I am performing hypothesis testing on a set of data $X$ with the corresponding response $y$.
The null hypothesis is: the set of data $X$ is irrelevant to the response $y$, which means $y = \epsilon$, where $\epsilon$ is some Gaussian noise.
The alternative hypothesis is: there is a linear relationship between $X$ and $y$, which means $y = X\beta + \epsilon$.
If you are familiar with the term "variance component estimation", I am exactly doing it, so suppose the variance of $y$ that can be explained by the data is $\sigma_g^2$, and can be explained by the noise is $\sigma_{\epsilon}^2$. I am testing whether $\sigma_g^2 = 0$.
Suppose the null hypothesis is true and I did the experiment on the same $y$ and multiple set of data $X$, then I expect to see that the p-value is uniformly distributed between 0 and 1, (qq-plot is a diagonal line).
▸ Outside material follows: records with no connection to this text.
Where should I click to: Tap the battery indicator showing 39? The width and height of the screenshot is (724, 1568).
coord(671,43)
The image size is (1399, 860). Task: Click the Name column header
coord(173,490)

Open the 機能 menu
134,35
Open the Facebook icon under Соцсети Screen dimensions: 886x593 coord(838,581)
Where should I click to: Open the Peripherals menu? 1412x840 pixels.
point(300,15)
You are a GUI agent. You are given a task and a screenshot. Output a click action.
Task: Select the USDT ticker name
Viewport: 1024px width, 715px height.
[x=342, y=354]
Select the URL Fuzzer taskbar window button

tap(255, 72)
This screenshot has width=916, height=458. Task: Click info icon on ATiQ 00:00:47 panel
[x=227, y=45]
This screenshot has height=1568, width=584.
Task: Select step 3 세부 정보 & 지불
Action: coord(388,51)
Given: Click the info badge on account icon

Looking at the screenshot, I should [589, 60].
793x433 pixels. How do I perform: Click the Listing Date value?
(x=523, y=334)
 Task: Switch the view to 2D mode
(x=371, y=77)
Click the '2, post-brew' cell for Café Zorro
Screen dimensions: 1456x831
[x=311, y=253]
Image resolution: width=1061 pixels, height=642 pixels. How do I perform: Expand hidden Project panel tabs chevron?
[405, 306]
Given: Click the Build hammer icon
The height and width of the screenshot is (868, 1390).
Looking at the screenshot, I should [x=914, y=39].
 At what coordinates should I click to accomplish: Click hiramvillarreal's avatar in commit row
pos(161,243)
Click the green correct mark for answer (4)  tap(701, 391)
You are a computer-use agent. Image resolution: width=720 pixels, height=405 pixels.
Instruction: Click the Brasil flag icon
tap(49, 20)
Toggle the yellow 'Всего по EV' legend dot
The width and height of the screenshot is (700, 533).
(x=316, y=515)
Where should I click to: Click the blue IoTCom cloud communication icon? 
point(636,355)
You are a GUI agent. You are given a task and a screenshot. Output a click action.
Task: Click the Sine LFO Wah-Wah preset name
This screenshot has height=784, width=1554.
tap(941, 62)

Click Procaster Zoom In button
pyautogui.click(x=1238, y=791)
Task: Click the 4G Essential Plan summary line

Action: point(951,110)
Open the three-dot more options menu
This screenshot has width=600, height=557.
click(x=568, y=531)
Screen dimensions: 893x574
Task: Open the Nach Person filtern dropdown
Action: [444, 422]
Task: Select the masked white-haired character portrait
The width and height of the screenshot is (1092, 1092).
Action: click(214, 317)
Which is also what I have observed.
However, if the alternative hypothesis is true and I first regress out the linear effect, so that I use the residual $res = y - X\hat{\beta}$ to perform the hypothesis testing, then do I still expected to see uniformly distributed p-values? My original guess is yes, but then I did the experiment and find all of the p-values are very closed to 1. Is it something expected and why?
Thank you!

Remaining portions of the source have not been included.